Hiburan

James Wan: “Senang Coba” Sutradarai Avatar 4, Cameron Pertimbangkan Delegasi

Sutradara kenamaan James Wan menyatakan kesediaannya untuk menyutradarai film keempat dari waralaba Avatar, di tengah ketidakjelasan nasib produksi Avatar 4. Pernyataan ini muncul dalam sebuah wawancara dengan Screen Rant, di mana Wan mengungkapkan ketertarikannya jika James Cameron, kreator Avatar, memutuskan untuk mengurangi keterlibatannya dalam waralaba tersebut.

“Saya belum pernah bermain di Avatar.
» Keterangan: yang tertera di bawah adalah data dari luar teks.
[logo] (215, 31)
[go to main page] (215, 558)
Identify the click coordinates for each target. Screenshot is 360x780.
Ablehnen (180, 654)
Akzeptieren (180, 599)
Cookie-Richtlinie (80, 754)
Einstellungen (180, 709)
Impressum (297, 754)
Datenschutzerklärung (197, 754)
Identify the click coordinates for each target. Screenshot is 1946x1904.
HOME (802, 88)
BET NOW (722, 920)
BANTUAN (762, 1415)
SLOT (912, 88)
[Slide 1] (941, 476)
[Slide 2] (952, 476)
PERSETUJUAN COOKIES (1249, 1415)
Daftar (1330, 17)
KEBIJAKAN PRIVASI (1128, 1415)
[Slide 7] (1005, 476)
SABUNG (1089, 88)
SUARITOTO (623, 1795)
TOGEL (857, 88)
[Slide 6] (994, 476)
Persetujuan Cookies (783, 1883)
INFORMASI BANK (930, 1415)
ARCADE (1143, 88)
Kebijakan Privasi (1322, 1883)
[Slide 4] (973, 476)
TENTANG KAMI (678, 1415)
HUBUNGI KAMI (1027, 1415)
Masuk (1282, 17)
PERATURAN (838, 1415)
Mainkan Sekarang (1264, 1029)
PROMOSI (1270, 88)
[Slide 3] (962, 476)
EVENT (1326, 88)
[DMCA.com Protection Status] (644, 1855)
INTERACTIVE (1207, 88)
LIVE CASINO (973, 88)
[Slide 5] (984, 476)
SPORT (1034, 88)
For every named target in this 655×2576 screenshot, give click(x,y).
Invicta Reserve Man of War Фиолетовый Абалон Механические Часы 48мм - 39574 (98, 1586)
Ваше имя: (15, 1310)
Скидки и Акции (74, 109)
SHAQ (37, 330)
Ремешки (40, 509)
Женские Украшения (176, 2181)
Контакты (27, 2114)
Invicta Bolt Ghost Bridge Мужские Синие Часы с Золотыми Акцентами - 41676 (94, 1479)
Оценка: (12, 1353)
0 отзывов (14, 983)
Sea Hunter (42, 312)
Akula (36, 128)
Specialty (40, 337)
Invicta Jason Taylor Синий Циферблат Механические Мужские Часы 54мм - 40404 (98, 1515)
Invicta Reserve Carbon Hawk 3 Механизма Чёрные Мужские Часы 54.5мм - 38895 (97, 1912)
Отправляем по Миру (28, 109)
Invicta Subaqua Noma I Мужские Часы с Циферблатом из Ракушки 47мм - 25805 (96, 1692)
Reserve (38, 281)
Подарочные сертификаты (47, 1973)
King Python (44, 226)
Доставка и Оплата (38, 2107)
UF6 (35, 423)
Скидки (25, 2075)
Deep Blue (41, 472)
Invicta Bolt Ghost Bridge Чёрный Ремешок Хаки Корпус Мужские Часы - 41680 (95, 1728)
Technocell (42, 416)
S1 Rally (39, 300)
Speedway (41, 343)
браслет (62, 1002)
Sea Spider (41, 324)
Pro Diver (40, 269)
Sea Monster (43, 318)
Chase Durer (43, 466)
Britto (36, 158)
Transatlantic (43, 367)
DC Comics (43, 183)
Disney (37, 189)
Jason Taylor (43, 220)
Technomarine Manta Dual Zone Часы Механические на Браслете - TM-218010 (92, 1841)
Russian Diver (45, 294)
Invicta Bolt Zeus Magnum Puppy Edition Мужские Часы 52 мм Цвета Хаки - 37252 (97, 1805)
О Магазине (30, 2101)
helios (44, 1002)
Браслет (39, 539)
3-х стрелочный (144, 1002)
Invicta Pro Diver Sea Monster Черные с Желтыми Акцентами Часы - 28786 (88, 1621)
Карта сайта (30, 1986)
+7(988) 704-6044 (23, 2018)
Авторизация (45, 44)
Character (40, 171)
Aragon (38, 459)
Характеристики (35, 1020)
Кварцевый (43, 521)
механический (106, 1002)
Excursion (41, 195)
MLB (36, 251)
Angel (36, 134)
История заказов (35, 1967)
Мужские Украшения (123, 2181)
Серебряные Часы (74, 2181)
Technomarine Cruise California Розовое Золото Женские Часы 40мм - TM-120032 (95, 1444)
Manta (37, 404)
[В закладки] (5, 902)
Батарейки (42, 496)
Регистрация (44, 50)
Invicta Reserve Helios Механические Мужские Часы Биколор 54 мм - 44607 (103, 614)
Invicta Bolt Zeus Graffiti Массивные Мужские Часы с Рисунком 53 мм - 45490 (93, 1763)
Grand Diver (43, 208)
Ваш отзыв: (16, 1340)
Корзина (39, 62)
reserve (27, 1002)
Ya, jika Anda bisa menawarkan proyek bagus untuk saya bersama James Cameron, saya akan senang mencobanya,” ujar Wan, Selasa (06/01/2026).

Cameron Pertimbangkan Delegasi Tugas Sutradara

Sebelumnya, James Cameron sendiri telah mengisyaratkan kemungkinan delegasi tugas penyutradaraan untuk film-film Avatar mendatang. Kepada The Hollywood Reporter, Cameron menyatakan bahwa untuk film keempat, ia kemungkinan masih akan menjadi sutradara, namun akan mendelegasikan lebih banyak tugas sehari-hari kepada sutradara unit kedua. Praktik ini, menurut Cameron, sudah mulai ia lakukan saat menggarap Fire and Ash.

“Saya telah belajar bagaimana memperluas konsep unit kedua,” kata Cameron.

Ia menjelaskan lebih lanjut, “Misalnya, sebagian besar sutradara tidak mengoperasikan kamera mereka sendiri, jadi ketika saya melakukan pengambilan gambar performa, saya mengoperasikan setiap kamera virtual di film pertama. Di film kedua, saya mulai menyerahkan sebagian tugas itu kepada (sutradara unit kedua virtual) Richard Baneham dan orang lain.”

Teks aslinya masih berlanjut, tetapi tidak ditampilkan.